▶ TASK DETAILS: Apart from the pictures, every line below is to be set down exactly.

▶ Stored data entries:

<<<<

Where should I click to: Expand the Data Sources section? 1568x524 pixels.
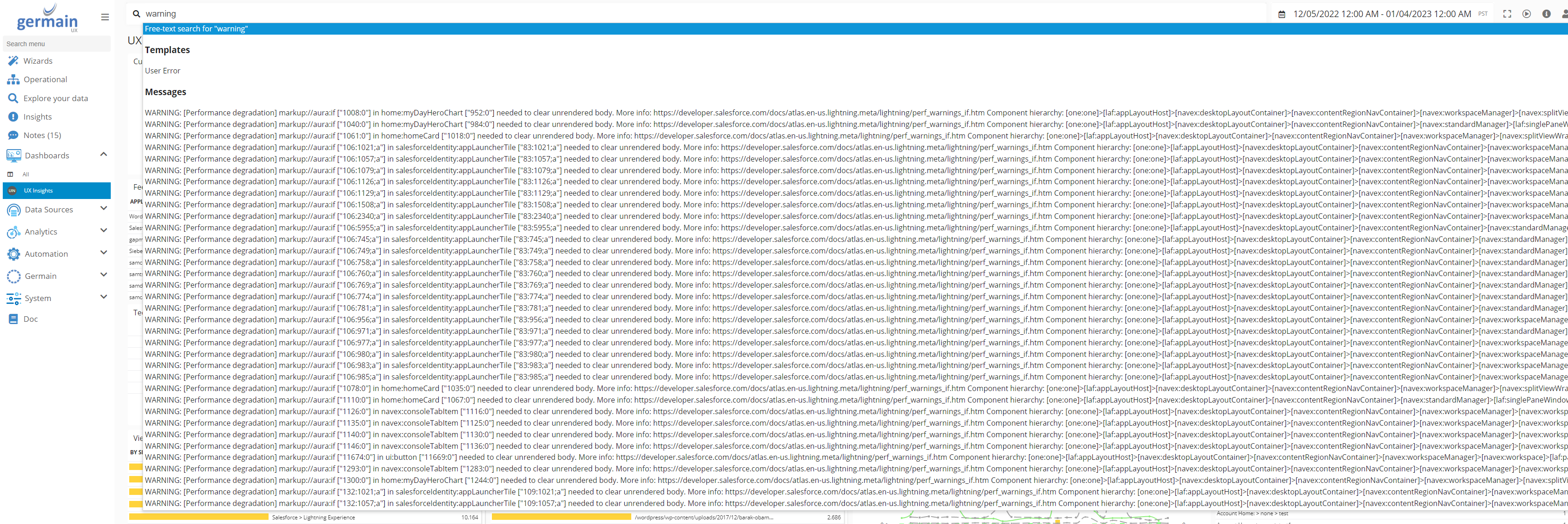pos(103,209)
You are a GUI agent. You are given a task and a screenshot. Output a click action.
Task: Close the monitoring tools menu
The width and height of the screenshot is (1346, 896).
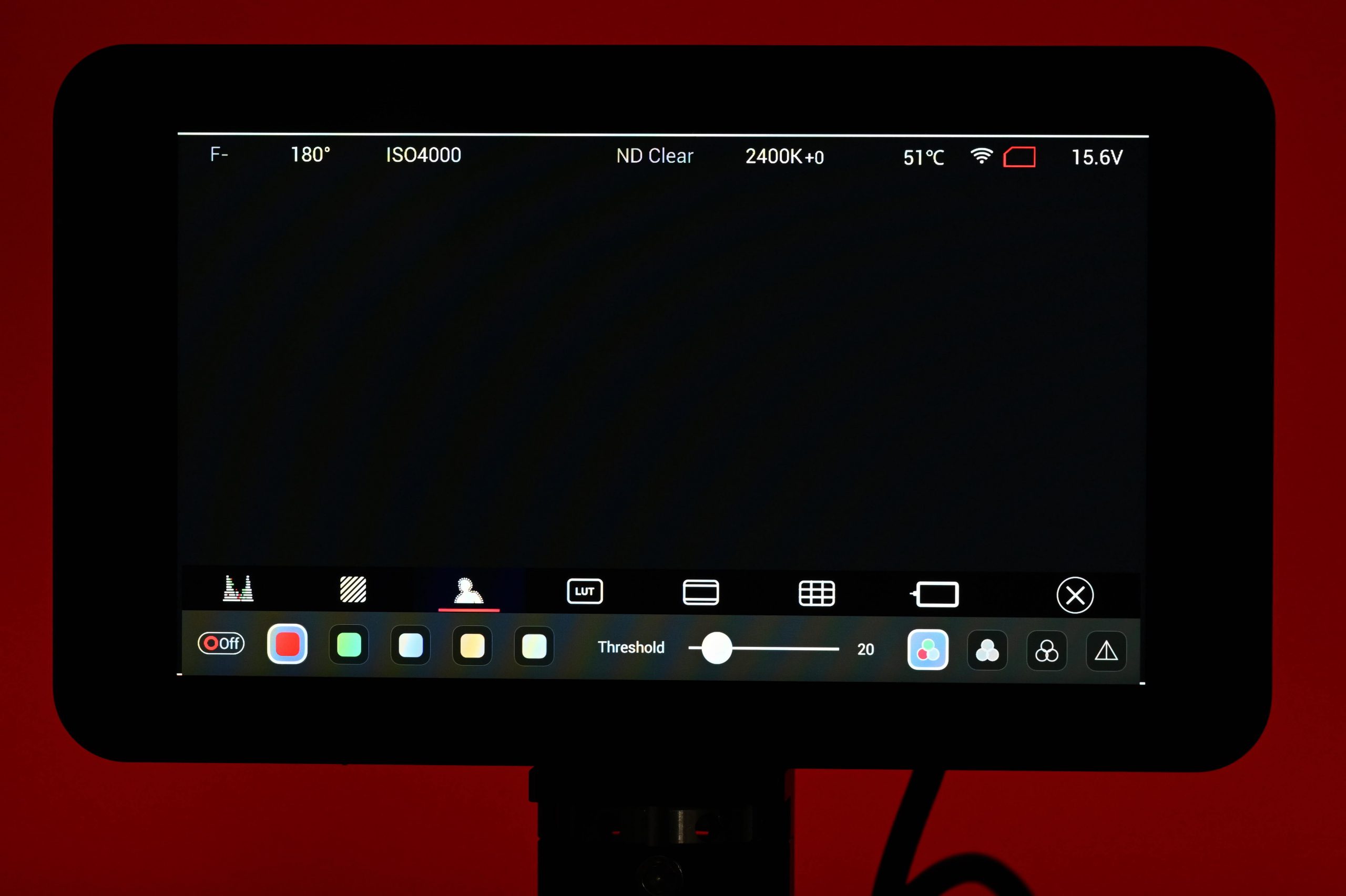(x=1075, y=595)
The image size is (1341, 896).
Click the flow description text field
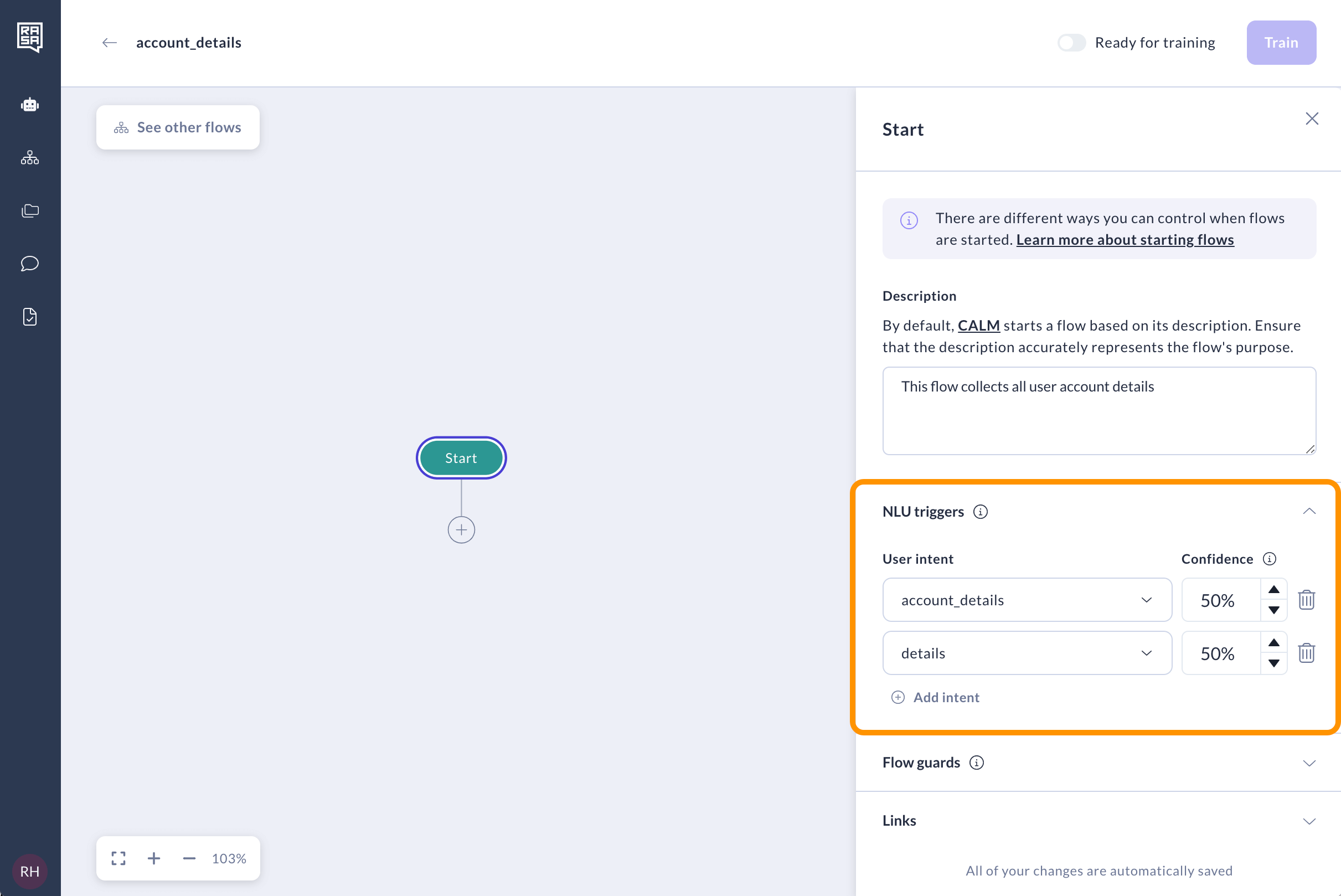pyautogui.click(x=1098, y=411)
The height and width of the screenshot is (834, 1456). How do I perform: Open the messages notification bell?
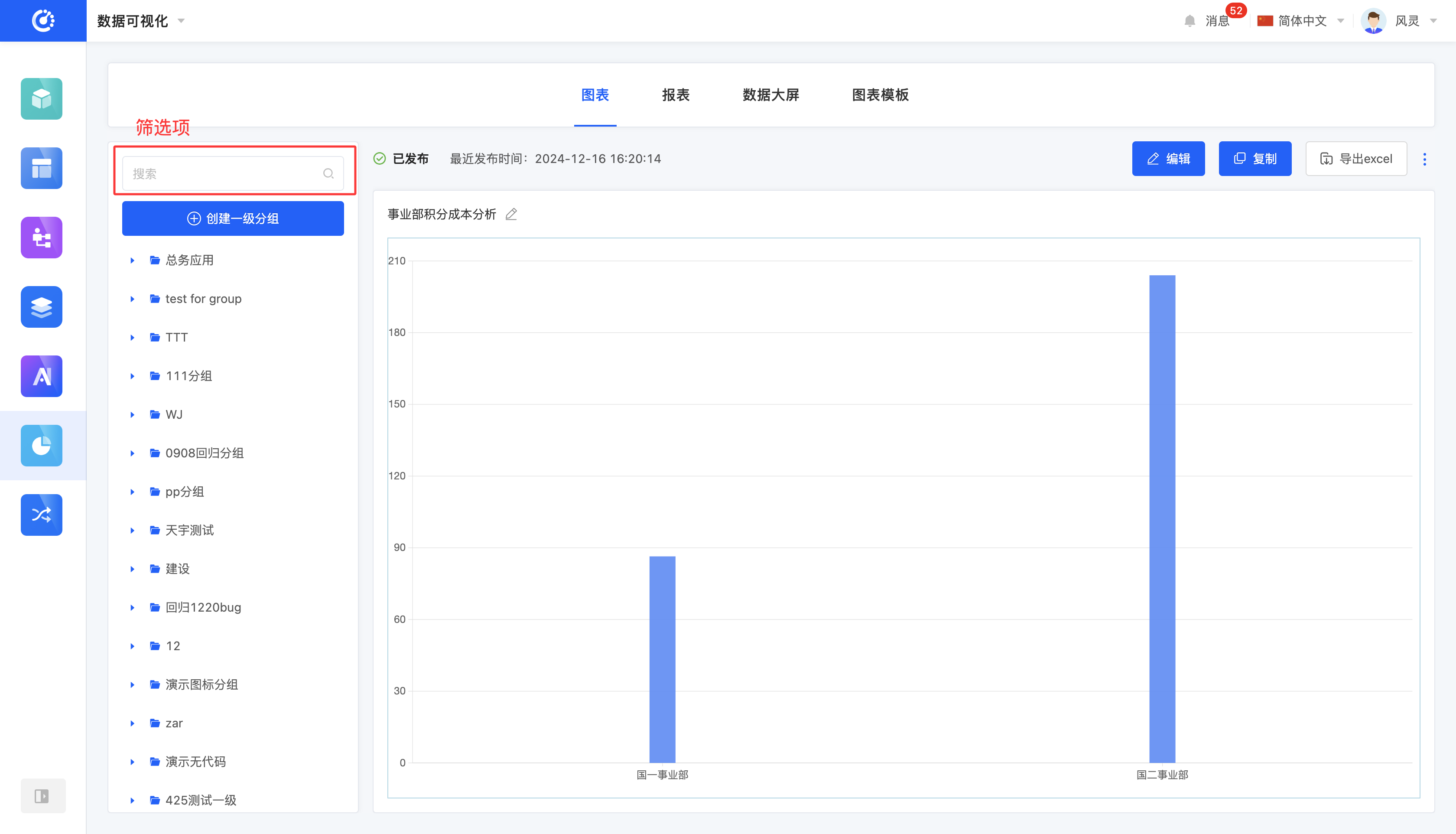point(1190,21)
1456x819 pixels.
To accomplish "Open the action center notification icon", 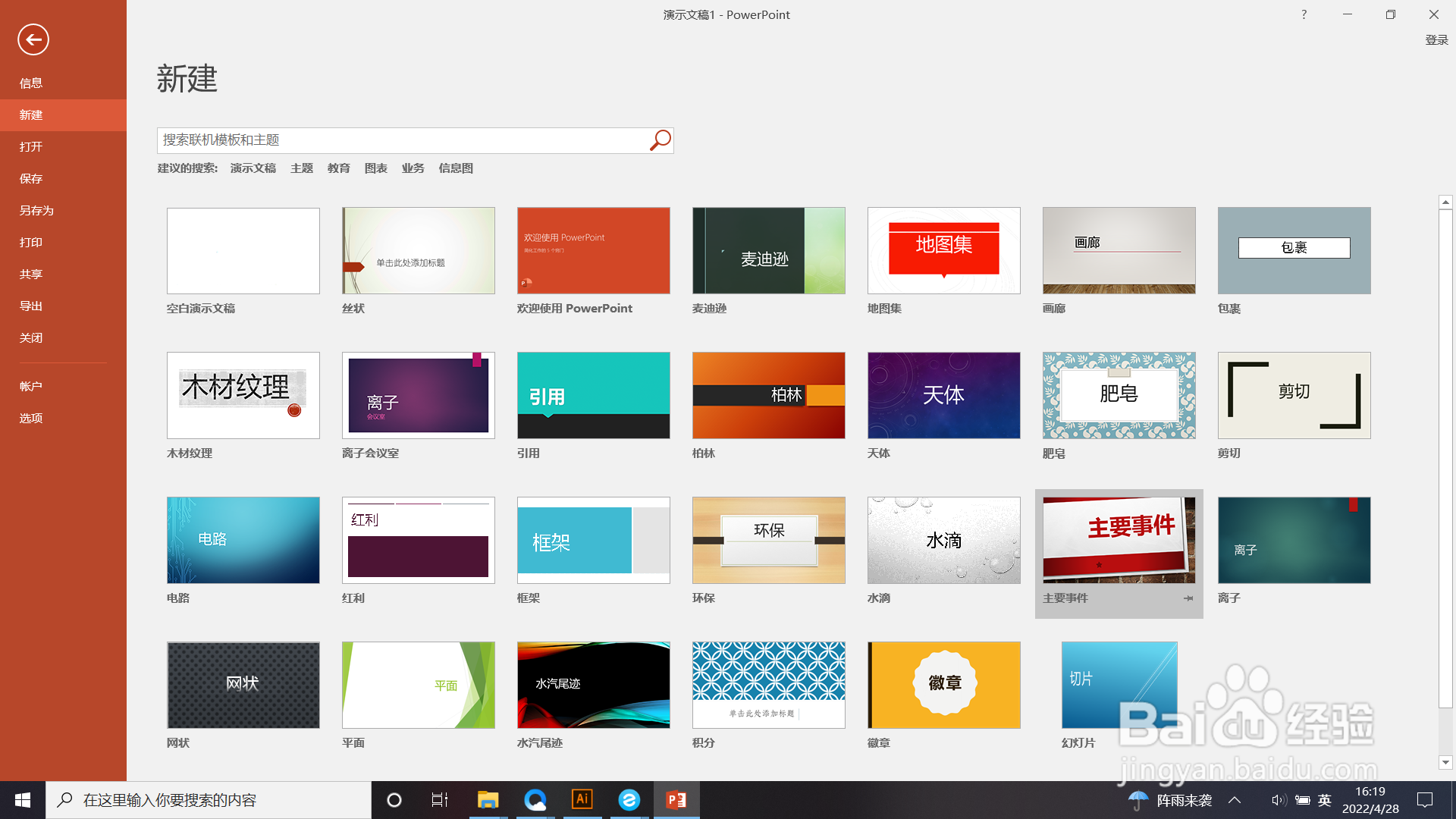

>>>>

▶ WRITTEN SOLUTION:
Where should I click to: Expand the Data Sources section? 1568x524 pixels.
pos(103,209)
You are a GUI agent. You are given a task and a screenshot. Output a click action.
Task: Close the monitoring tools menu
The width and height of the screenshot is (1346, 896).
(x=1075, y=595)
The image size is (1341, 896).
Click the flow description text field
pyautogui.click(x=1098, y=411)
The height and width of the screenshot is (834, 1456). How do I perform: Open the messages notification bell?
point(1190,21)
1456x819 pixels.
To accomplish "Open the action center notification icon", 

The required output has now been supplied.